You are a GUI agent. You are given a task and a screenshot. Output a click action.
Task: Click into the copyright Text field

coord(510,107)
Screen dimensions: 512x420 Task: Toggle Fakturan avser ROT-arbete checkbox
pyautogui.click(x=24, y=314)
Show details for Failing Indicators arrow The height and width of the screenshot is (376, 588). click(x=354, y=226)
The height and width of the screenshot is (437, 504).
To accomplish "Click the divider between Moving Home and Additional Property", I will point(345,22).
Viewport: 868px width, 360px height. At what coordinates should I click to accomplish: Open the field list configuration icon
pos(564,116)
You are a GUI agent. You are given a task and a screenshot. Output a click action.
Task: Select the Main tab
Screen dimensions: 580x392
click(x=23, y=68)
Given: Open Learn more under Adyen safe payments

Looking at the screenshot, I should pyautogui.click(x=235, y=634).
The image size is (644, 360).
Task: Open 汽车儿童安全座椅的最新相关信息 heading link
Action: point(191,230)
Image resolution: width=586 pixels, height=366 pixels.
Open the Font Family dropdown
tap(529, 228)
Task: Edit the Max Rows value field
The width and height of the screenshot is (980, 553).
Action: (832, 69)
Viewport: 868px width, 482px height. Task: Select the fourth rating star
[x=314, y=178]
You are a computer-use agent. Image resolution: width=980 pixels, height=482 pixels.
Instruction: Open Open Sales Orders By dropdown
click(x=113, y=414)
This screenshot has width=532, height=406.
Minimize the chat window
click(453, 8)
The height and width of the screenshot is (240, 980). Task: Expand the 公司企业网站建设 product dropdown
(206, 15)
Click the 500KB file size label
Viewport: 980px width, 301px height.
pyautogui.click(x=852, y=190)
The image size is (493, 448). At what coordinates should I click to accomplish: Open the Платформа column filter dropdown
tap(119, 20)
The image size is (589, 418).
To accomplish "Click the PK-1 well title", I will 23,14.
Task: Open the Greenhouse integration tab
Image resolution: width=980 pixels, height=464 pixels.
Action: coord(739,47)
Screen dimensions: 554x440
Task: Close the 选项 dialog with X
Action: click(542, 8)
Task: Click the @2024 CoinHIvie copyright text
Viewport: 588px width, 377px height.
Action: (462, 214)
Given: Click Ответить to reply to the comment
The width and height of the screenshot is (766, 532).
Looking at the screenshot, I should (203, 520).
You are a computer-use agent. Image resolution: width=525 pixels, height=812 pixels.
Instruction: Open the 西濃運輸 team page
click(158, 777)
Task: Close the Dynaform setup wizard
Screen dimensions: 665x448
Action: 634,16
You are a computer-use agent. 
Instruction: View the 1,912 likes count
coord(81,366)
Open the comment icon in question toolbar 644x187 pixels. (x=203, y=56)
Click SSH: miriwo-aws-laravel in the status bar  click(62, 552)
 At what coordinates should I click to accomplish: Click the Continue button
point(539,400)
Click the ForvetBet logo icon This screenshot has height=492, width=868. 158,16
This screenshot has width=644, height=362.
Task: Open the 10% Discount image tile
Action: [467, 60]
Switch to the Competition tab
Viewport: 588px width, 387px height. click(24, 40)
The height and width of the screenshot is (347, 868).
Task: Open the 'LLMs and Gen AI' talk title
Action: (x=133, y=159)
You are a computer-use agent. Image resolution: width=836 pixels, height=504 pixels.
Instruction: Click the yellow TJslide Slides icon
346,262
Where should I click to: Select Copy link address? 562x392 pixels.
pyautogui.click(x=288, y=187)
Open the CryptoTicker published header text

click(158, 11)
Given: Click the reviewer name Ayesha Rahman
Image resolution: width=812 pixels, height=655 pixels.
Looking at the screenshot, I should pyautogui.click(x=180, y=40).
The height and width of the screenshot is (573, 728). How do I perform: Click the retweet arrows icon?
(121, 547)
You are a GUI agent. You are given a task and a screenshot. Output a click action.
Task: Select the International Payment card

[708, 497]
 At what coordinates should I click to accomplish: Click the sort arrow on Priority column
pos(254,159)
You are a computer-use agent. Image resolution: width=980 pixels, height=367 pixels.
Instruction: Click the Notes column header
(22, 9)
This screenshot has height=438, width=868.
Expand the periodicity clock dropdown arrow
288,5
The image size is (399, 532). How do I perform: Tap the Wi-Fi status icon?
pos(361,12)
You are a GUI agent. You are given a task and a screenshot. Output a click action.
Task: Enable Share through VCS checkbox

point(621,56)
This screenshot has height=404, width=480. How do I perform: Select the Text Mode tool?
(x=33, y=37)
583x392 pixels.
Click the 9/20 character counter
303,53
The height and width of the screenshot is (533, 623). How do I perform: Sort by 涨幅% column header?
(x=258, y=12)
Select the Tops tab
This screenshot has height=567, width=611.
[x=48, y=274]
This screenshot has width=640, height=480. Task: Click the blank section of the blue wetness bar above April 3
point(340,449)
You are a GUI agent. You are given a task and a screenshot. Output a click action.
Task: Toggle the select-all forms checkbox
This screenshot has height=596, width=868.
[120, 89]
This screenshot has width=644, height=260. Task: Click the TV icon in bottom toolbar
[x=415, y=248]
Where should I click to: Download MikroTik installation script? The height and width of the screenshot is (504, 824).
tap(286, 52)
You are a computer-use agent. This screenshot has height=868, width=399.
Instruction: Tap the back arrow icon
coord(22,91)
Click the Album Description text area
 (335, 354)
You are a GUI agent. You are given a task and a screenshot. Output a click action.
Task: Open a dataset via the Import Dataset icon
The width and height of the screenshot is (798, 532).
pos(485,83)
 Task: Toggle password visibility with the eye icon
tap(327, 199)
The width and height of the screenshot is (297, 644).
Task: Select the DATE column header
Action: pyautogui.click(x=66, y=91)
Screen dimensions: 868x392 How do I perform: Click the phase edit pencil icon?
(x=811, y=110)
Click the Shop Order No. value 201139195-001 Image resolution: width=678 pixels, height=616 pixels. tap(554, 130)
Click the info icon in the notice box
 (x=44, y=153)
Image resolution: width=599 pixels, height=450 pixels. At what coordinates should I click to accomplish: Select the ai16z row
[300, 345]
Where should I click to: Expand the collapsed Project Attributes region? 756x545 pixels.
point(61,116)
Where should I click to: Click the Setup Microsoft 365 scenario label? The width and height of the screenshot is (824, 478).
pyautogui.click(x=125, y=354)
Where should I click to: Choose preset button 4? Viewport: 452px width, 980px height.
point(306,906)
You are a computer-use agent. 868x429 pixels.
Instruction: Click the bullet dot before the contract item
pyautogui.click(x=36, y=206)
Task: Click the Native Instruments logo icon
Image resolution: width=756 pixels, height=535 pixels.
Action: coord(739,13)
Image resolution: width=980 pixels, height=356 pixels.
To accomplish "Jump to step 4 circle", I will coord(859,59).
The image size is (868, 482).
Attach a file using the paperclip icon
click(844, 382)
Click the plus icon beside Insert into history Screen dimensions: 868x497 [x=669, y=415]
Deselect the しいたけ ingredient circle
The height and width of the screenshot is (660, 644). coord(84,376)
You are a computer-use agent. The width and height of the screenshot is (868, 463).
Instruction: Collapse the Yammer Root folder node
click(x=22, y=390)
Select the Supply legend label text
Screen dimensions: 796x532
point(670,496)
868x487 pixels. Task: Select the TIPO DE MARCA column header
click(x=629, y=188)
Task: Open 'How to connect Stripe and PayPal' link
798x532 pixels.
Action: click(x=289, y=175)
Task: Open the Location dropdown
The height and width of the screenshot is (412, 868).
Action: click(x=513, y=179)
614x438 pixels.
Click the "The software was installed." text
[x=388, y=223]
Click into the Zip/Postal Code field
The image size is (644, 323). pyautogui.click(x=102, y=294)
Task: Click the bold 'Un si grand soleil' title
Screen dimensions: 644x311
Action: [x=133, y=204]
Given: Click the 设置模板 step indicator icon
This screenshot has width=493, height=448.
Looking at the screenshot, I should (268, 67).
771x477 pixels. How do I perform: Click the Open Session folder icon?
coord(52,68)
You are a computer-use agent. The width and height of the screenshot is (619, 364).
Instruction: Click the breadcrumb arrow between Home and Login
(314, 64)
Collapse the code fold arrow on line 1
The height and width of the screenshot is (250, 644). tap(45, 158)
-----
:: TRY IT ::
Please report the number of lines in the data that include the word "comment", and add no other text.

:: EXPECTED OUTPUT ::
2